Rice University researchers and their colleagues in Finland and Hungary have found a way to make carbon nanotube membranes that could find wide application as extra-fine air filters and as scaffolds for catalysts that speed chemical reactions.
The results reported in the journal ACS Nano show how such filters can remove up to 99 percent of particulates with diameters of less than a micrometer — or a millionth of a meter. (A human hair is about 100 micrometers wide.)
Using chemical vapor deposition (CVD), a team led by Rice’s Robert Vajtai, a faculty fellow in mechanical engineering and materials science, created devices that, at the start of the process, look like tiny showerheads. After 30 minutes in the CVD furnace, the laser-created holes in these silicon dioxide templates fill up with a forest of carbon nanotubes through which only particles on the nanometer scale can pass.
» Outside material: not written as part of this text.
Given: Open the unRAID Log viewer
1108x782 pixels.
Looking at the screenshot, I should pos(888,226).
When the tubes are functionalized with catalytic chemicals, particles enter one side of the filter in one form and come out as another. The process is similar to that used by catalytic converters in cars, which convert carbon monoxide into a less-toxic mix of carbon dioxide, nitrogen and water.
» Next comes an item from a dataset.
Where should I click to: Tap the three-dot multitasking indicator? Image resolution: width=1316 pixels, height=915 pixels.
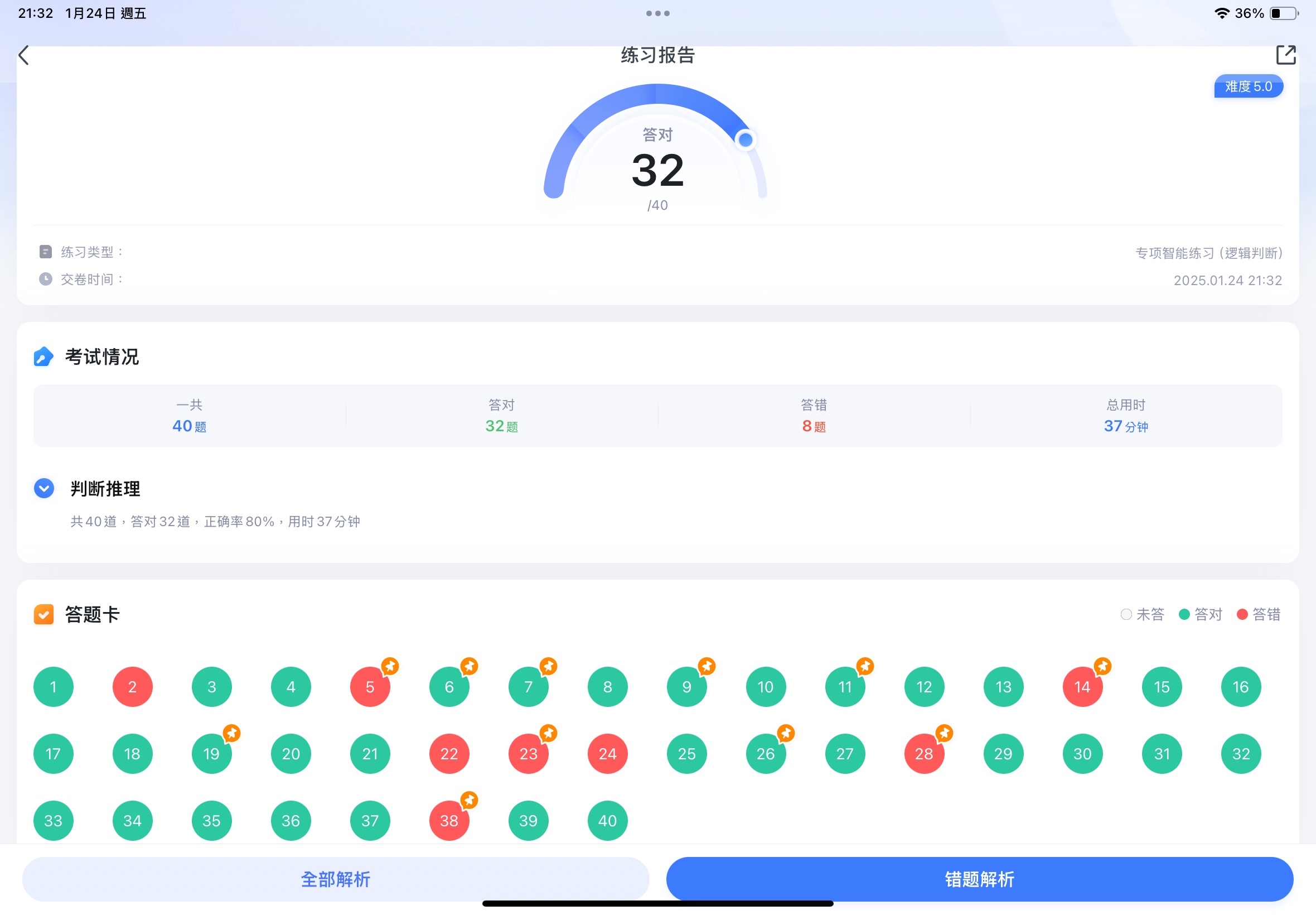point(657,13)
“Even when the holes are larger than the particle itself, it can be a very effective filter,” Vajtai said. “The basic idea is you have this carbon nanotube forest. The gas flows through, and because of the very small distance between the tubes, gas atoms have to hit many of them before they get out the other side.
“This very strong interaction, compared to macroscopic materials and even some microscopic materials, provides a very good way to make a catalyst template or a filter that is much more effective than a HEPA (high-efficiency particulate-absorbing) filter you can buy at the store,” he said.
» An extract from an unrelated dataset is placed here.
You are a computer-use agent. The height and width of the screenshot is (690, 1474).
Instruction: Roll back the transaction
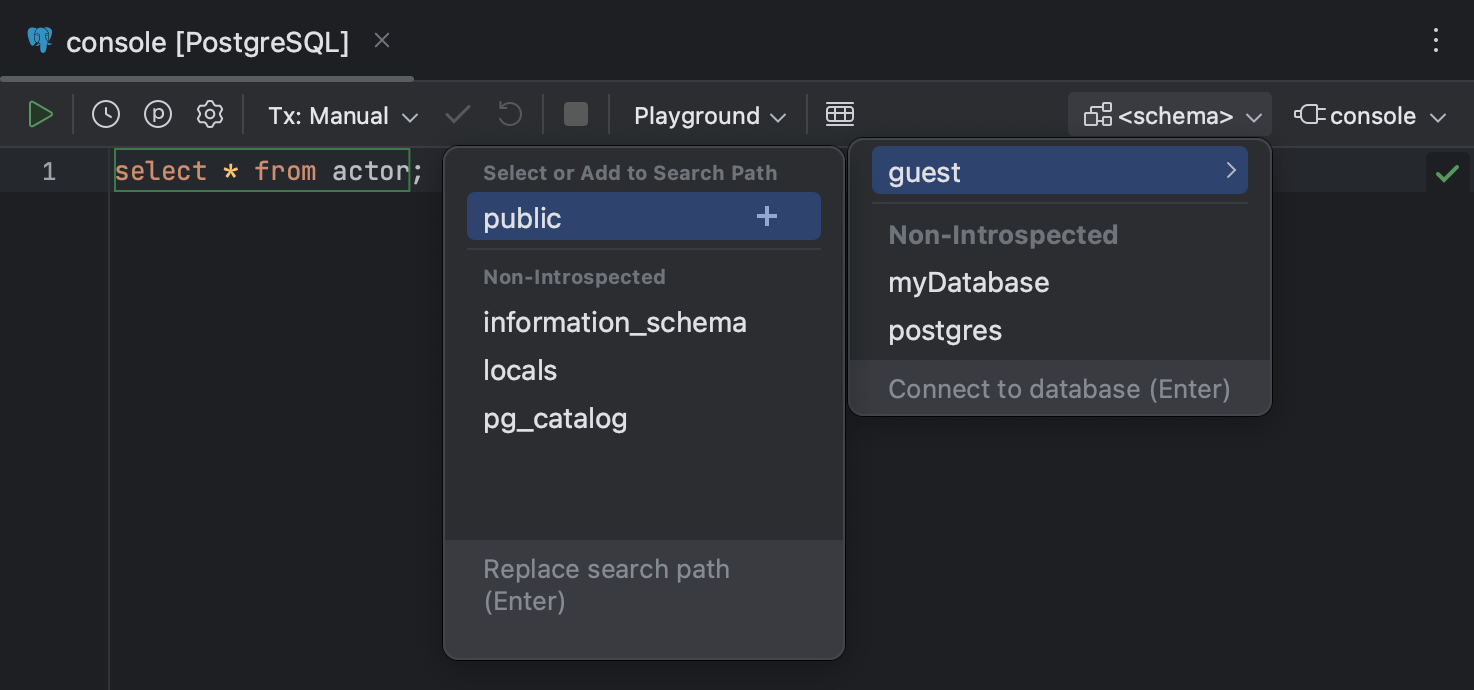click(x=509, y=114)
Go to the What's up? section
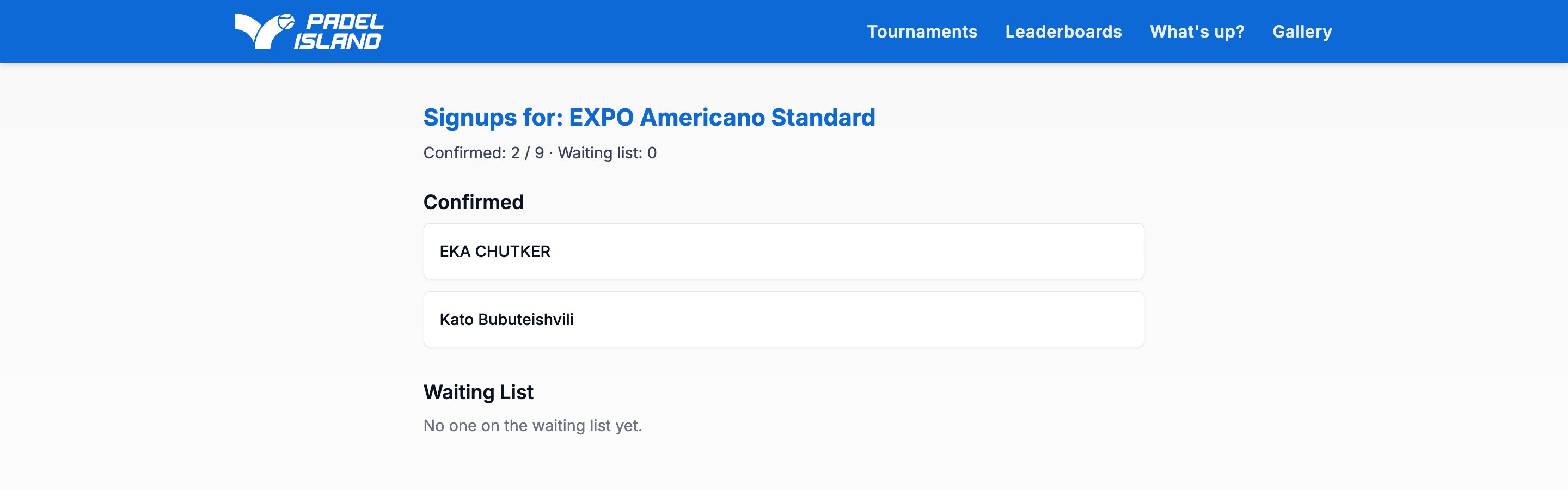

The filters’ permeability depends strongly on how long the nanotubes are allowed to grow, which determines their length and density. The team tested the filters’ ability to act as catalysts by depositing palladium onto the nanotubes and using them to turn propene into propane, a benchmark test for catalysis. They found the activated membranes “showed excellent and durable activity,” according to the paper.
Co-authors of the paper include Pulickel Ajayan, Rice’s Benjamin M. and Mary Greenwood Anderson Professor in Mechanical Engineering and Materials Science and of chemistry; primary author Niina Halonen, Aatto Rautio, Anne-Riikka Leino, Teemu Kyllönen, Jyrki Lappalainen, Krisztiçn Kordás, Géza Tóth, Mike Huuhtanen and Riitta Keiski of the University of Oulu, Finland; and András Sápi, Mária Szabó, Ákos Kukovecz, Zoltán Kónya and Imre Kiricsi of the University of Szeged, Hungary. Funding came from Rice University, Tekes, the Finnish Funding Agency for Technology and Innovation, and the Academy of Finland.